• **Brief**: Check each line of the records for "agent"; collect those that have it.

(Data excerpts)
----

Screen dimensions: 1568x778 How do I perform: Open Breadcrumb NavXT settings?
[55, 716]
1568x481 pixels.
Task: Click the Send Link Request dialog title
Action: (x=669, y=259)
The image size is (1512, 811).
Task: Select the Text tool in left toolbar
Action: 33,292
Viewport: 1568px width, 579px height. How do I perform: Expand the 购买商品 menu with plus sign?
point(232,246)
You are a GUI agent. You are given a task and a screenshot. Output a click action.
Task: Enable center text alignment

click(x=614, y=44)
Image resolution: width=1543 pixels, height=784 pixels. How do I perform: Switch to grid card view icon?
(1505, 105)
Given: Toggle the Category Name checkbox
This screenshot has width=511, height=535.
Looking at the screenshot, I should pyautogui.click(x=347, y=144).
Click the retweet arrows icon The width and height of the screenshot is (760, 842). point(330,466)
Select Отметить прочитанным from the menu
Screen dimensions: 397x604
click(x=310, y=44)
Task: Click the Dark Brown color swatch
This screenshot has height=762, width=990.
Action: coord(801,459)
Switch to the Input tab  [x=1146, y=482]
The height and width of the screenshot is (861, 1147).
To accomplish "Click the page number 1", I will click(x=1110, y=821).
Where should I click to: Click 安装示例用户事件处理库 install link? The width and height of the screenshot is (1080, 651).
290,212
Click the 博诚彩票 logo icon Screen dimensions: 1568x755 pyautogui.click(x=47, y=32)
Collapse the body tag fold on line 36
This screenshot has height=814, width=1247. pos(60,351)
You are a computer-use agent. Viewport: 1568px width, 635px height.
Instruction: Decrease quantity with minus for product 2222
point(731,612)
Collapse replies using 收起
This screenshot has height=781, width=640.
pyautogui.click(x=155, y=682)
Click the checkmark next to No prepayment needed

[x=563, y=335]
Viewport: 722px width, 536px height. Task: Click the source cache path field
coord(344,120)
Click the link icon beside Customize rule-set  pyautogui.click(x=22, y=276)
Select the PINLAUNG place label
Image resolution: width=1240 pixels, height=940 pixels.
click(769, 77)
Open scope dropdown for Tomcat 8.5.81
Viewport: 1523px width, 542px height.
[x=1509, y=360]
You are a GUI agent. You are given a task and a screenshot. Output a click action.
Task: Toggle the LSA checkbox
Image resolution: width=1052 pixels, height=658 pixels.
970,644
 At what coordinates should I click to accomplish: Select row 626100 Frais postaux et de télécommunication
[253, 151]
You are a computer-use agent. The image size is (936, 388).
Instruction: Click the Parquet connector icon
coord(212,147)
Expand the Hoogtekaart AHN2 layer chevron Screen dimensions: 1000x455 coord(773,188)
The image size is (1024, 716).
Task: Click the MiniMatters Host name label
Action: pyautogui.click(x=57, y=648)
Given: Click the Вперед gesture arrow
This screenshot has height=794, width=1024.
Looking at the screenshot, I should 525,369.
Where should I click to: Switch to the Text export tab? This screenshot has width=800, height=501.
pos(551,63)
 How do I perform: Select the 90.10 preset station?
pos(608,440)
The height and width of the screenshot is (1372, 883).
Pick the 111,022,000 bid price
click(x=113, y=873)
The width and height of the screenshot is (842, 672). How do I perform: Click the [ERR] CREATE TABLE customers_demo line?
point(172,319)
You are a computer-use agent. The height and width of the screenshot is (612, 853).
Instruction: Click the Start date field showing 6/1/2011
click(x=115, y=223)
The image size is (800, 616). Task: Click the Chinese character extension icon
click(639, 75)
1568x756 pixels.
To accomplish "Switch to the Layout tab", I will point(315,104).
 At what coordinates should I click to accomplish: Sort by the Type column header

----

• **Result of the task**:
You are a GUI agent. You are given a task and a screenshot. Output a click action.
You are a computer-use agent. Viewport: 1568px width, 635px height.
You are a GUI agent. You are given a task and a screenshot. Output a click action.
You are a computer-use agent. The image size is (936, 388).
You are a computer-use agent. The height and width of the screenshot is (612, 853).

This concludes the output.